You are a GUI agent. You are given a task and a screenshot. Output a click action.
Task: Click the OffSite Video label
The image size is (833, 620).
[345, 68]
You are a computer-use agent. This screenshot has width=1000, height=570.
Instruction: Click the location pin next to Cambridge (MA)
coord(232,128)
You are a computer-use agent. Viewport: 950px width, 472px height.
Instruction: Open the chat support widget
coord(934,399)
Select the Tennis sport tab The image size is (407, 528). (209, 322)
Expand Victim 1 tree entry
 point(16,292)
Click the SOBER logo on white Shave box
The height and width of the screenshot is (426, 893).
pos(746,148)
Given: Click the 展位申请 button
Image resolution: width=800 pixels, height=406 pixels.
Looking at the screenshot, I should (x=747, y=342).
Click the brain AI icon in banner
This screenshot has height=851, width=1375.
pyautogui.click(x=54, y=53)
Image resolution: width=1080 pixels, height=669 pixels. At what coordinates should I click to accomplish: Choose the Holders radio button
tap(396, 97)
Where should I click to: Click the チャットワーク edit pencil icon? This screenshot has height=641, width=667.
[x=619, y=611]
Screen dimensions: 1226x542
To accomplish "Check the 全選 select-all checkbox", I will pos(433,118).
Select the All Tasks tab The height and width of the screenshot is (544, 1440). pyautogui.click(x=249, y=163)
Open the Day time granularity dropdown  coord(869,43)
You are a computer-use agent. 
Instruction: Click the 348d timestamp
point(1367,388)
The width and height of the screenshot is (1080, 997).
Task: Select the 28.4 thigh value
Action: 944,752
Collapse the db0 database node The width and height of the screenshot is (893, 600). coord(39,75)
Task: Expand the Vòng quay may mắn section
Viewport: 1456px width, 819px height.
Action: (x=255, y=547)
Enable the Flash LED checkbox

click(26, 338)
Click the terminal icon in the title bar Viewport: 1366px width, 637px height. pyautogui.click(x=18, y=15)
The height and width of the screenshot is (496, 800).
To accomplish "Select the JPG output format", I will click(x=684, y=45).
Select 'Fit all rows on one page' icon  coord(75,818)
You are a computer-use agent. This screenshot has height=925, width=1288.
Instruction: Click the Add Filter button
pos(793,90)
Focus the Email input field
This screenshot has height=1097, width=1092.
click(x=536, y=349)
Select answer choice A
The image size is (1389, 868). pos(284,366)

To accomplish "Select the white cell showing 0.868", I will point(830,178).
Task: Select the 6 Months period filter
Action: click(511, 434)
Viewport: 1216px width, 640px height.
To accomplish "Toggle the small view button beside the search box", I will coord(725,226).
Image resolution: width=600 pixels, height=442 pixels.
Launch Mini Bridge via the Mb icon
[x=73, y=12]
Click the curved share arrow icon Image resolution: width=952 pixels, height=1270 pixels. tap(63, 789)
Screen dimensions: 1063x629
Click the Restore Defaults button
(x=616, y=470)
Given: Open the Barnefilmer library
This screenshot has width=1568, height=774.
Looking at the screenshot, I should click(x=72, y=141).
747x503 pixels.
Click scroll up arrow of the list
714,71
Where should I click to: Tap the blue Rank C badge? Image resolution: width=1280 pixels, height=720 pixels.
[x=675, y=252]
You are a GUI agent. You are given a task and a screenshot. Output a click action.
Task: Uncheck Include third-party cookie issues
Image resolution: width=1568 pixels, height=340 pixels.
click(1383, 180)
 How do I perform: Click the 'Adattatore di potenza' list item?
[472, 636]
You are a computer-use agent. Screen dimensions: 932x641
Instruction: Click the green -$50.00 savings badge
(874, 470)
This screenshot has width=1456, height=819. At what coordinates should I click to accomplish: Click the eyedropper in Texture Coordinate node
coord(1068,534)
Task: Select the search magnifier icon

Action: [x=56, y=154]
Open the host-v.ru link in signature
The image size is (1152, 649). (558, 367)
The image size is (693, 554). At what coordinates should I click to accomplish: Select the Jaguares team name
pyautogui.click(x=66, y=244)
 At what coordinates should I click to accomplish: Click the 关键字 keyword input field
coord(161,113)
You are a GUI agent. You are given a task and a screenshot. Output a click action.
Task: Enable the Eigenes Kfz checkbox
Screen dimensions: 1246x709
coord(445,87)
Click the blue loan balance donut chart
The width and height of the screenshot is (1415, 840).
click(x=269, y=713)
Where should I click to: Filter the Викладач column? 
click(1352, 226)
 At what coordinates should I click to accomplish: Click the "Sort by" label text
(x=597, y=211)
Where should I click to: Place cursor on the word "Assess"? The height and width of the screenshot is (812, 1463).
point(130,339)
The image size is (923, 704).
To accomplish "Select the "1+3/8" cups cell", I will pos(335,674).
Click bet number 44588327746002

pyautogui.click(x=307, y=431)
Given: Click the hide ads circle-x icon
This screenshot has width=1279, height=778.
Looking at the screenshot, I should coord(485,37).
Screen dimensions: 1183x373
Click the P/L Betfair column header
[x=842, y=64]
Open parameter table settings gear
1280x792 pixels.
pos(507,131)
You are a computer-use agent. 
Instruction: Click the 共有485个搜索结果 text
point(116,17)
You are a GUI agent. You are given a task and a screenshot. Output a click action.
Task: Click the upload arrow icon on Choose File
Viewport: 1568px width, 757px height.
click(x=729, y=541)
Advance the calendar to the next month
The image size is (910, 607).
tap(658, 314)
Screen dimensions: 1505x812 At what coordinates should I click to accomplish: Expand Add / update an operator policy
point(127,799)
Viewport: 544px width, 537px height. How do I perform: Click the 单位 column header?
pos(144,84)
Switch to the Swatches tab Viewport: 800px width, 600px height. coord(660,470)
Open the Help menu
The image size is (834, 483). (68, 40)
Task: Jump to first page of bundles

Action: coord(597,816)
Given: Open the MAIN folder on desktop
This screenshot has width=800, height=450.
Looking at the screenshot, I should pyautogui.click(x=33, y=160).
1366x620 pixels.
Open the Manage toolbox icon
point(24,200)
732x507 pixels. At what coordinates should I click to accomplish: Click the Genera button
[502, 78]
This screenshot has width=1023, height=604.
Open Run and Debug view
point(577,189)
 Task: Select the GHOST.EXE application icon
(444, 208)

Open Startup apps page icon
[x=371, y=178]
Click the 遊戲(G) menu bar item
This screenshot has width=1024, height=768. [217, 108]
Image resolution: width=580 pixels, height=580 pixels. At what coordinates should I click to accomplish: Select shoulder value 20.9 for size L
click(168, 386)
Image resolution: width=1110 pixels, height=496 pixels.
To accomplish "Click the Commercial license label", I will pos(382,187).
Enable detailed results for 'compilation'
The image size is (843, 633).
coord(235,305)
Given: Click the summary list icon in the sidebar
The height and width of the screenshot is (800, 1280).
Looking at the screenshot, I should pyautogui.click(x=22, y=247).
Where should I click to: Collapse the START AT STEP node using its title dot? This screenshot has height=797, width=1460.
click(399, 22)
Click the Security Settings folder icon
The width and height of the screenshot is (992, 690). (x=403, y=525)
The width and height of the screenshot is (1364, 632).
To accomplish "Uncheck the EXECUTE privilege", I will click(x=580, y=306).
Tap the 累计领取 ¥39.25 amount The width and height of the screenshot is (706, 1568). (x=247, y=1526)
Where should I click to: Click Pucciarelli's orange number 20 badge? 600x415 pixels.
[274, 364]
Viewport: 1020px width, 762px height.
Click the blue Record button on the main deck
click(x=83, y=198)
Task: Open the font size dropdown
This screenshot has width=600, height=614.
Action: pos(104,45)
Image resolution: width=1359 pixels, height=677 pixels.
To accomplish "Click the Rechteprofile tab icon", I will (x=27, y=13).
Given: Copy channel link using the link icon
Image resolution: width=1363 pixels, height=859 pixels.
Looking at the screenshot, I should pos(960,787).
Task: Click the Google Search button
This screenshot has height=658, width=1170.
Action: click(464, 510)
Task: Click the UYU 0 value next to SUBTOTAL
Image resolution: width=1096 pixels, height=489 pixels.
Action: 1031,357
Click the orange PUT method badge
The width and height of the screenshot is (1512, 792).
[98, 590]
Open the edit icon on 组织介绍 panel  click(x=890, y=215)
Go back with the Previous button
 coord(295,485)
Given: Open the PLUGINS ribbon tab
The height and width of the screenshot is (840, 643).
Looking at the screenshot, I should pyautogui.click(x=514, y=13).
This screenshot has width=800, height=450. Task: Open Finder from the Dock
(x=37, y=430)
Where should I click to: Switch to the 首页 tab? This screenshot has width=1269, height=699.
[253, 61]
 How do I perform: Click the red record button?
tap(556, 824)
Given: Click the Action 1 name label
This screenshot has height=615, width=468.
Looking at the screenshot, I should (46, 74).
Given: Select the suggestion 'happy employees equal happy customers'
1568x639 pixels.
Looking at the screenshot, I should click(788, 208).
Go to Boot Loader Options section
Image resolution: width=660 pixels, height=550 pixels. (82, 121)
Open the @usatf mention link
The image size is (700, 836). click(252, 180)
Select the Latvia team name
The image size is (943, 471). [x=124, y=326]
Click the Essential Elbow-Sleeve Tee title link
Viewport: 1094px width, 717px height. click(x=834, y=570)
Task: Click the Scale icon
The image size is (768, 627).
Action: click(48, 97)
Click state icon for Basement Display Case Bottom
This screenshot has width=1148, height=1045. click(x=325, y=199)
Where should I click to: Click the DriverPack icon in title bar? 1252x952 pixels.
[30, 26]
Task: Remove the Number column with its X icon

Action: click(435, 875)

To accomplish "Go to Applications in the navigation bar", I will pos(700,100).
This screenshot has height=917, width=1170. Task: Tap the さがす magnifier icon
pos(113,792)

——————

• [Task to complete]: What lines in the listing contain "dropdown"? Copy them all.

• [Solution]:
Open the Day time granularity dropdown  coord(869,43)
Task: Open the font size dropdown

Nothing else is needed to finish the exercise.